YOUR ASSIGNMENT: Transcribe, word for word and without additions, each line below from the one containing "Home (40, 566)" through the one containing "Feedback (251, 1087)", both ends included.

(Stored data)

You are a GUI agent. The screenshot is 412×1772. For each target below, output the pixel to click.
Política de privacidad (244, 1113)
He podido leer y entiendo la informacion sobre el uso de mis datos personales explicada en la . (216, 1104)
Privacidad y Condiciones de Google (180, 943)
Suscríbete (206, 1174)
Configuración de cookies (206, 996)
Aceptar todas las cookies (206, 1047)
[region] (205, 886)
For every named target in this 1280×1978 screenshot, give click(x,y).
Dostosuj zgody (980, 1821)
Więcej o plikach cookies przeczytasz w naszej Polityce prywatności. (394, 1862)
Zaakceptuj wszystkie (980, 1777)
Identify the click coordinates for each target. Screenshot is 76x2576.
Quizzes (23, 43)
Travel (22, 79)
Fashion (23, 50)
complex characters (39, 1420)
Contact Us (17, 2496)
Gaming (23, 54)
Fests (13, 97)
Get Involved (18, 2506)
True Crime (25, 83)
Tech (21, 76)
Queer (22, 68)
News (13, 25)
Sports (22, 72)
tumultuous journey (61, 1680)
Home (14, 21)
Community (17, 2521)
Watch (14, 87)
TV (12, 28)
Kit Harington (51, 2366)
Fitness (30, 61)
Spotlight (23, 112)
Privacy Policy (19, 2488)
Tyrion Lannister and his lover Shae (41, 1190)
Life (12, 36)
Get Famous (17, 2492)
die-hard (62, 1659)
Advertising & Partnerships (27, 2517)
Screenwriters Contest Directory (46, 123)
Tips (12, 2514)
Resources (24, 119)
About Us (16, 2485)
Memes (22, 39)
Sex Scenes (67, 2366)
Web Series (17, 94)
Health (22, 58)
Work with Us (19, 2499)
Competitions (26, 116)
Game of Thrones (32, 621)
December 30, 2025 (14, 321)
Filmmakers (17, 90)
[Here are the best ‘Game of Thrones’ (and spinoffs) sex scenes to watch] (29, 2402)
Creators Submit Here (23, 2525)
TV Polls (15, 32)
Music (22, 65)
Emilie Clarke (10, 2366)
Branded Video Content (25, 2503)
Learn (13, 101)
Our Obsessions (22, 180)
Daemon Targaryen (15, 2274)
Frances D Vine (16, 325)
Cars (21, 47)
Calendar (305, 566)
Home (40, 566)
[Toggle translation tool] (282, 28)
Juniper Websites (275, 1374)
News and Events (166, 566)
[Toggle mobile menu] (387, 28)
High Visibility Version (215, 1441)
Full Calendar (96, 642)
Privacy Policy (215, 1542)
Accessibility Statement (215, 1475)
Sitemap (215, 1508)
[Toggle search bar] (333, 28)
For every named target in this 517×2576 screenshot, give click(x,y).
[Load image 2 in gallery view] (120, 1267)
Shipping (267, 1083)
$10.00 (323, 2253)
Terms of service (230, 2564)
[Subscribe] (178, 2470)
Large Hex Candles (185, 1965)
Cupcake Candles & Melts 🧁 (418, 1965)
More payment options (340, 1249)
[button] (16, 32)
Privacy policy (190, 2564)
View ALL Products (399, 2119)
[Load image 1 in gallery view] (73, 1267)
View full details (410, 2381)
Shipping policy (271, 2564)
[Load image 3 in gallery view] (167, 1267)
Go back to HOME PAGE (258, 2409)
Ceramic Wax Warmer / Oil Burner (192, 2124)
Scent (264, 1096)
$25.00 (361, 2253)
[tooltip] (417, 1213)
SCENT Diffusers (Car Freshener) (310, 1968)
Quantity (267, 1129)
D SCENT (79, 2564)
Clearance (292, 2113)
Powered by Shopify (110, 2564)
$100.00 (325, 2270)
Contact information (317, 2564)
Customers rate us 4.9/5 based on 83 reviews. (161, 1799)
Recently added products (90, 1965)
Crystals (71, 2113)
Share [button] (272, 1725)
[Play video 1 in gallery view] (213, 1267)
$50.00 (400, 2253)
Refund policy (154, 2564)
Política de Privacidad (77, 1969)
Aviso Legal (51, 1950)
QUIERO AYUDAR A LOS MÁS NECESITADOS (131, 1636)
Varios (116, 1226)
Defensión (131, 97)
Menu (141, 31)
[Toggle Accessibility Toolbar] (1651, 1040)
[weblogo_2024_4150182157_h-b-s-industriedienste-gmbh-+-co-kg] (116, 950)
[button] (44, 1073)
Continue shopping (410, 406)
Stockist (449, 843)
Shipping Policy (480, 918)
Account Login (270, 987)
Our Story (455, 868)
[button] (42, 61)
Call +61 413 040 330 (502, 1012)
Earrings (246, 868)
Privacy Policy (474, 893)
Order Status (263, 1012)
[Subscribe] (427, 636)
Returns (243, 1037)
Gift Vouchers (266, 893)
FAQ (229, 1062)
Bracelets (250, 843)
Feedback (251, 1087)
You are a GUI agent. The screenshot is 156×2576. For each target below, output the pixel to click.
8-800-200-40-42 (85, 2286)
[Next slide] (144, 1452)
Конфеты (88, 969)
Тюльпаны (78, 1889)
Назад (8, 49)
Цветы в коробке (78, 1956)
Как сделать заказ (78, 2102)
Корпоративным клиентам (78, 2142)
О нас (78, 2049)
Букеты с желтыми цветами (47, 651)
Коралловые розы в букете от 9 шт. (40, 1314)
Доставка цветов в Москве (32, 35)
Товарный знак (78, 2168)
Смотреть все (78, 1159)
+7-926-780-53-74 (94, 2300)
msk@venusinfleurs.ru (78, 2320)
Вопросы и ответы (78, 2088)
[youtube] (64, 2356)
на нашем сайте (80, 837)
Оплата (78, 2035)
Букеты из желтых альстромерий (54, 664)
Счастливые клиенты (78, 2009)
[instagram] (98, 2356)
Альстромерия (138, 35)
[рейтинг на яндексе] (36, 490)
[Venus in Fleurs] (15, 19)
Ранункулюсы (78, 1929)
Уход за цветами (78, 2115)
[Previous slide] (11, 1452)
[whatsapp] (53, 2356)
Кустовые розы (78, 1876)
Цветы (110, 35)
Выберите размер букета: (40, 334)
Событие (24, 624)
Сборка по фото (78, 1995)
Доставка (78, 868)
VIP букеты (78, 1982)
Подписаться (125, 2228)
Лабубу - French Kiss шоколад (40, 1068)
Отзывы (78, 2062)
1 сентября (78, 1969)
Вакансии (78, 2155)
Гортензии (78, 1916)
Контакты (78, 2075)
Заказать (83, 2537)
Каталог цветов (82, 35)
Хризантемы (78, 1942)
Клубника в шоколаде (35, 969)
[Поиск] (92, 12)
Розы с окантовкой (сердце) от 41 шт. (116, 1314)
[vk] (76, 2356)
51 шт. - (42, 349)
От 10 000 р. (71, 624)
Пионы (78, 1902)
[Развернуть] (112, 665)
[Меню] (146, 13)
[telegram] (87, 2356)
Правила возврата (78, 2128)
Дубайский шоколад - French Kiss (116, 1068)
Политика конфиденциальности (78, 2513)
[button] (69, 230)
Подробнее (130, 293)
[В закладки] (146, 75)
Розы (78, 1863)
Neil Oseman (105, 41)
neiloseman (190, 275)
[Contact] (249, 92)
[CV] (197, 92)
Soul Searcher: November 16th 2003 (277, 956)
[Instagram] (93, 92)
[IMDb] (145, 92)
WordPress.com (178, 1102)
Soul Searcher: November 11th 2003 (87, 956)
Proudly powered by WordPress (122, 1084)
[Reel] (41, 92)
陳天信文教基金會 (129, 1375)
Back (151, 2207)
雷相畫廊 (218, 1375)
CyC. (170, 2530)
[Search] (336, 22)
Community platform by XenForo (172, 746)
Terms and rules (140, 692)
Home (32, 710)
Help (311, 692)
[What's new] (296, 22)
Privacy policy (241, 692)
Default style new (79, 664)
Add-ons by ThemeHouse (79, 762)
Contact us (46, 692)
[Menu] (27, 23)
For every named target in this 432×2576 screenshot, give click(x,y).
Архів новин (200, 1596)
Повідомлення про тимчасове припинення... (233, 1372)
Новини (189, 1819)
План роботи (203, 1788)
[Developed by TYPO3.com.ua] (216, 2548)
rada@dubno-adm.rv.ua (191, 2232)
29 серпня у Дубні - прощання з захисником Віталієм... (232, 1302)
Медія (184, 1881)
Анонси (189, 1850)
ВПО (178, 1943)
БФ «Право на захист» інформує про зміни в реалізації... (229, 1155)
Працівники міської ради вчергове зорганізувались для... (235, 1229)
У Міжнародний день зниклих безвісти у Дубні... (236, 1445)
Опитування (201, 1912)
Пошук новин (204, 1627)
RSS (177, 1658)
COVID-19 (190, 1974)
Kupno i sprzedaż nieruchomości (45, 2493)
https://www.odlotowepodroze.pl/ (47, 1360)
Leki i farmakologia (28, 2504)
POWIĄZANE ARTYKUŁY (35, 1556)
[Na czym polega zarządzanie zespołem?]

EXERCISE ANSWER:
Home (40, 566)
[Toggle translation tool] (282, 28)
Juniper Websites (275, 1374)
News and Events (166, 566)
[Toggle mobile menu] (387, 28)
High Visibility Version (215, 1441)
Full Calendar (96, 642)
Privacy Policy (215, 1542)
Accessibility Statement (215, 1475)
Sitemap (215, 1508)
[Toggle search bar] (333, 28)
For every named target in this 517×2576 screenshot, give click(x,y).
[Load image 2 in gallery view] (120, 1267)
Shipping (267, 1083)
$10.00 (323, 2253)
Terms of service (230, 2564)
[Subscribe] (178, 2470)
Large Hex Candles (185, 1965)
Cupcake Candles & Melts 🧁 (418, 1965)
More payment options (340, 1249)
[button] (16, 32)
Privacy policy (190, 2564)
View ALL Products (399, 2119)
[Load image 1 in gallery view] (73, 1267)
View full details (410, 2381)
Shipping policy (271, 2564)
[Load image 3 in gallery view] (167, 1267)
Go back to HOME PAGE (258, 2409)
Ceramic Wax Warmer / Oil Burner (192, 2124)
Scent (264, 1096)
$25.00 (361, 2253)
[tooltip] (417, 1213)
SCENT Diffusers (Car Freshener) (310, 1968)
Quantity (267, 1129)
D SCENT (79, 2564)
Clearance (292, 2113)
Powered by Shopify (110, 2564)
$100.00 (325, 2270)
Contact information (317, 2564)
Customers rate us 4.9/5 based on 83 reviews. (161, 1799)
Recently added products (90, 1965)
Crystals (71, 2113)
Share [button] (272, 1725)
[Play video 1 in gallery view] (213, 1267)
$50.00 (400, 2253)
Refund policy (154, 2564)
Política de Privacidad (77, 1969)
Aviso Legal (51, 1950)
QUIERO AYUDAR A LOS MÁS NECESITADOS (131, 1636)
Varios (116, 1226)
Defensión (131, 97)
Menu (141, 31)
[Toggle Accessibility Toolbar] (1651, 1040)
[weblogo_2024_4150182157_h-b-s-industriedienste-gmbh-+-co-kg] (116, 950)
[button] (44, 1073)
Continue shopping (410, 406)
Stockist (449, 843)
Shipping Policy (480, 918)
Account Login (270, 987)
Our Story (455, 868)
[button] (42, 61)
Call +61 413 040 330 (502, 1012)
Earrings (246, 868)
Privacy Policy (474, 893)
Order Status (263, 1012)
[Subscribe] (427, 636)
Returns (243, 1037)
Gift Vouchers (266, 893)
FAQ (229, 1062)
Bracelets (250, 843)
Feedback (251, 1087)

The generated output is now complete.